*Problem to solve*: Starting from the line with "The width and", please copy exactly every line to the end of the listing, but not the pictures.

◆ ◆ ◆ ◆

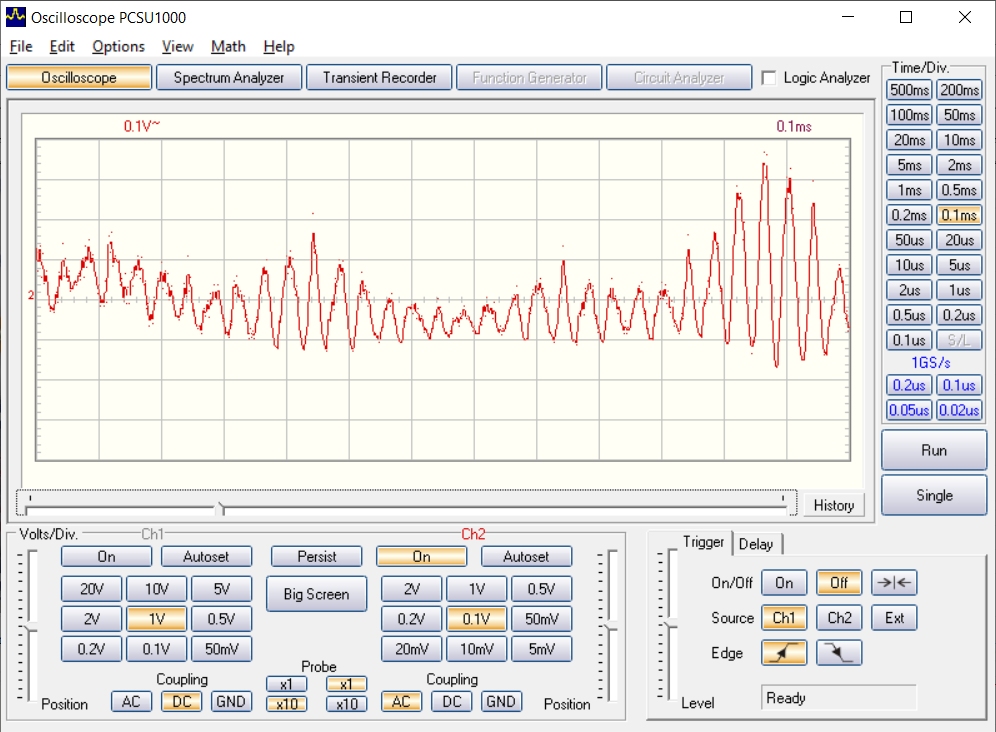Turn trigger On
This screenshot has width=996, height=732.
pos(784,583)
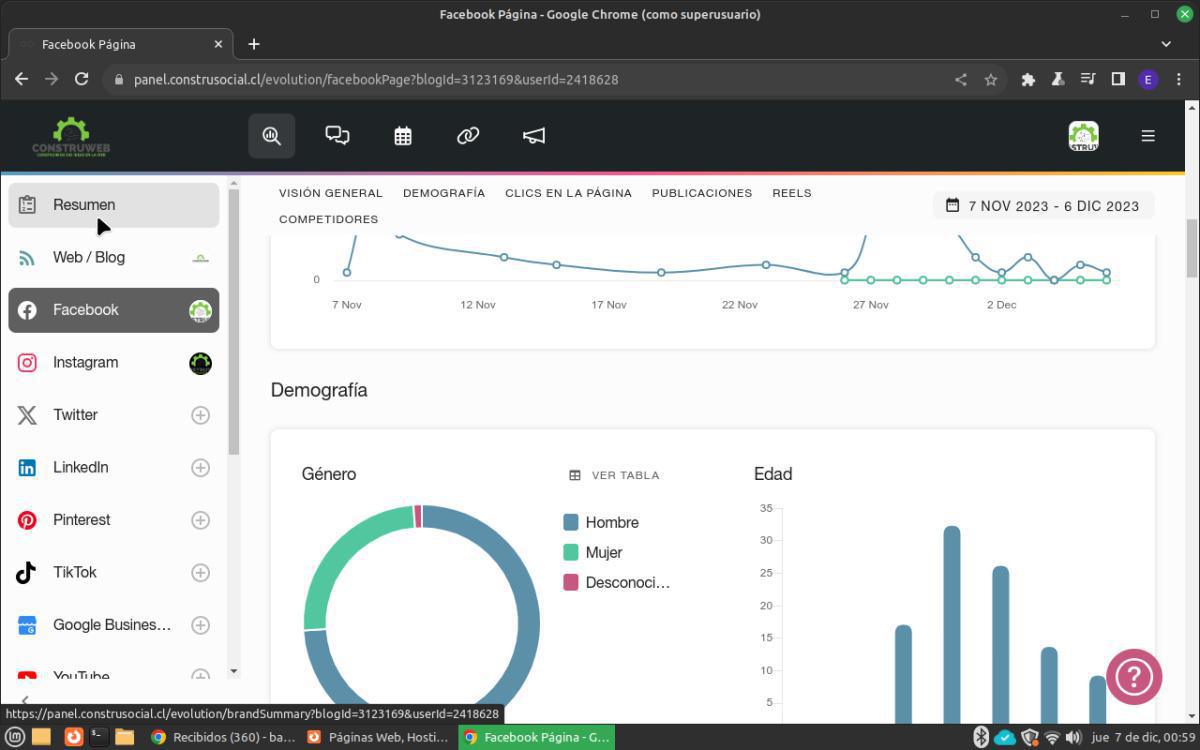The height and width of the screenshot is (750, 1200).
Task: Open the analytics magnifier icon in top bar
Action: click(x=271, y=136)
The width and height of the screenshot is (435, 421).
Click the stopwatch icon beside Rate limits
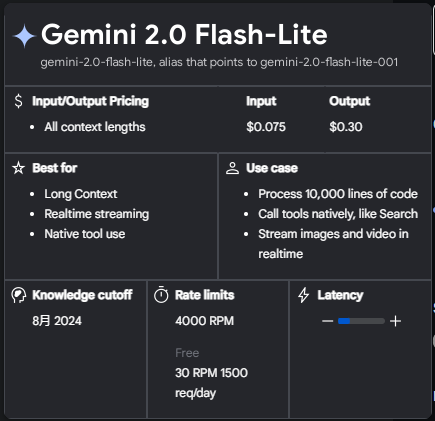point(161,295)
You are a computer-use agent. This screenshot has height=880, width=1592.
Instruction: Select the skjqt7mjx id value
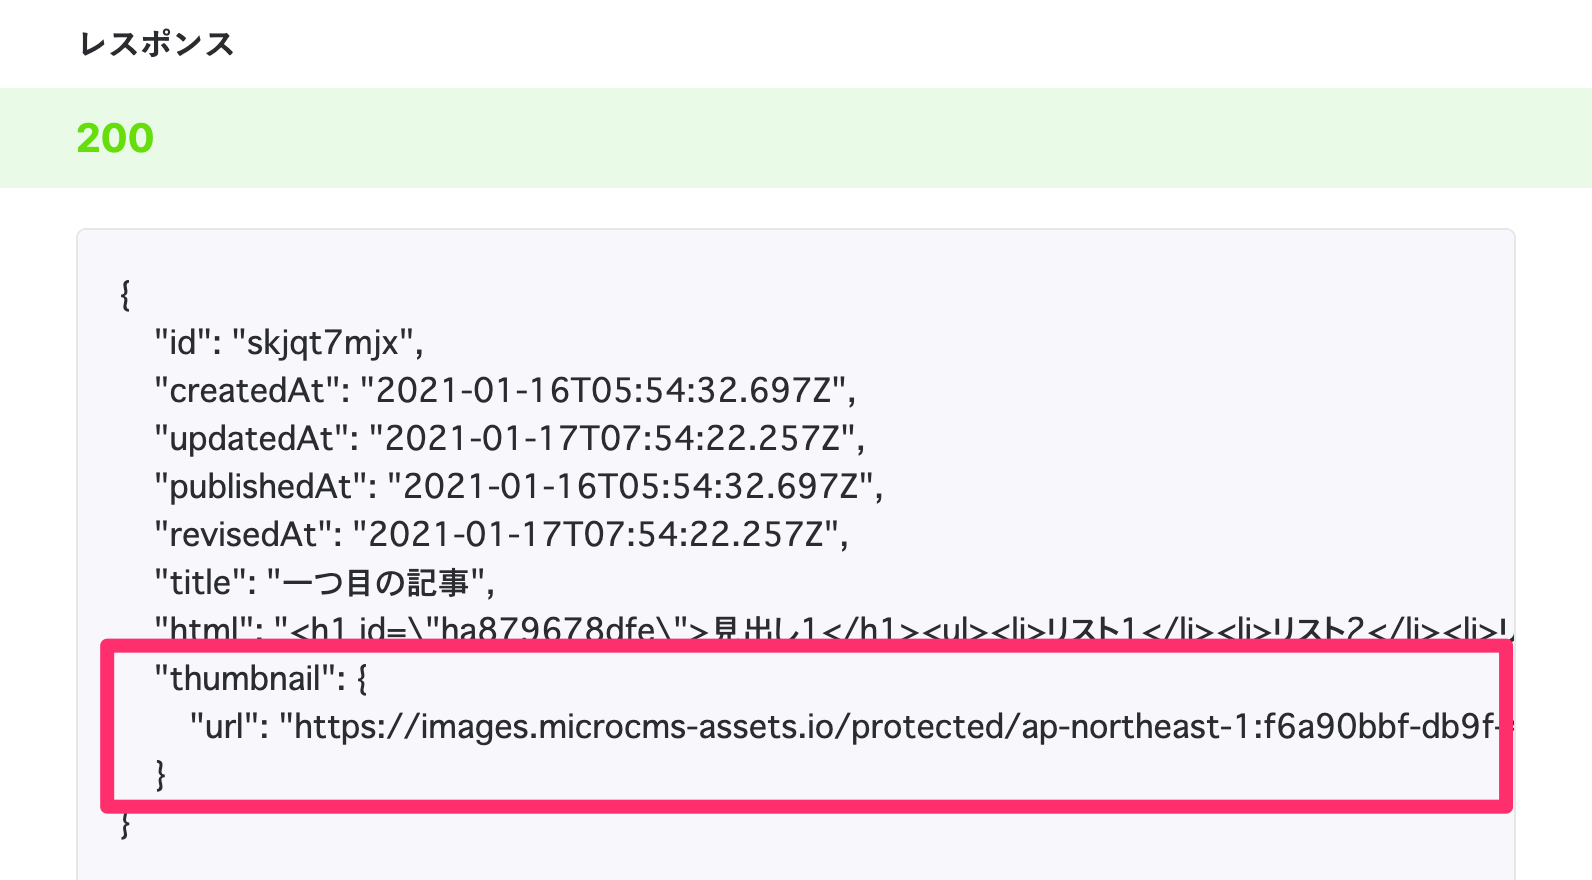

◆ ◆ ◆ ◆

*Answer for this exercise*:
The width and height of the screenshot is (435, 421).
Click the stopwatch icon beside Rate limits
point(161,295)
You are a computer-use agent. This screenshot has height=880, width=1592.
Instruction: Select the skjqt7mjx id value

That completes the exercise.